Time Warner: Despite Ratings Drop, Viewership Holds
Time Warner CFO John Martin said Monday that despite ratings erosion with the broadcast networks, the company has no “serious concern” about a trend of declining TV consumption and a resulting impact on the ad market.
“Advertisers are continuing to seek high-production-quality video,” he said at an investor event. “And if you look at the two real areas in media where advertising is growing, it’s in television and the Internet. A lot of the growth in the Internet is due to better and more high-profile video moving online.”
He added that viewership should also remain robust as more multiplatform viewing options emerge.

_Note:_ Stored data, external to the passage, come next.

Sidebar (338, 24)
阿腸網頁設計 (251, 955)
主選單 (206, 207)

Time Warner owns 50% of the CW network, while its TV studio is a major supplier of shows to the leading broadcast networks.
Martin said the company doesn’t feel Netflix is contributing to ratings drops, citing statistics that in the fourth quarter, Netflix accounted for an estimated 3% of all viewing, up from 2% the year before even with notable subscriber growth. Time Warner has a new deal with Netflix, giving the streaming service rights to multiple TV series from Warner Bros.

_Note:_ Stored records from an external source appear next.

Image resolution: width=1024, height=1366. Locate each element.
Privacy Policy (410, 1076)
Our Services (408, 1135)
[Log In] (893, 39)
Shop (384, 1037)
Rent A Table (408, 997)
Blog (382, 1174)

As for growth opportunities, Martin said the company is pointing to affiliate-fee growth for its Turner and HBO networks, which account for 30% of overall revenues ($8.5 billion-plus a year). All affiliate deals will expire between the middle of 2013 and the end of 2016, and he said the company is aiming to “monetize” its investments in programming with “aggressive” negotiations.
As for the current ad market, Martin said it is “very steady” and “healthy,” notably with sports in high demand, including sales for March Madness already.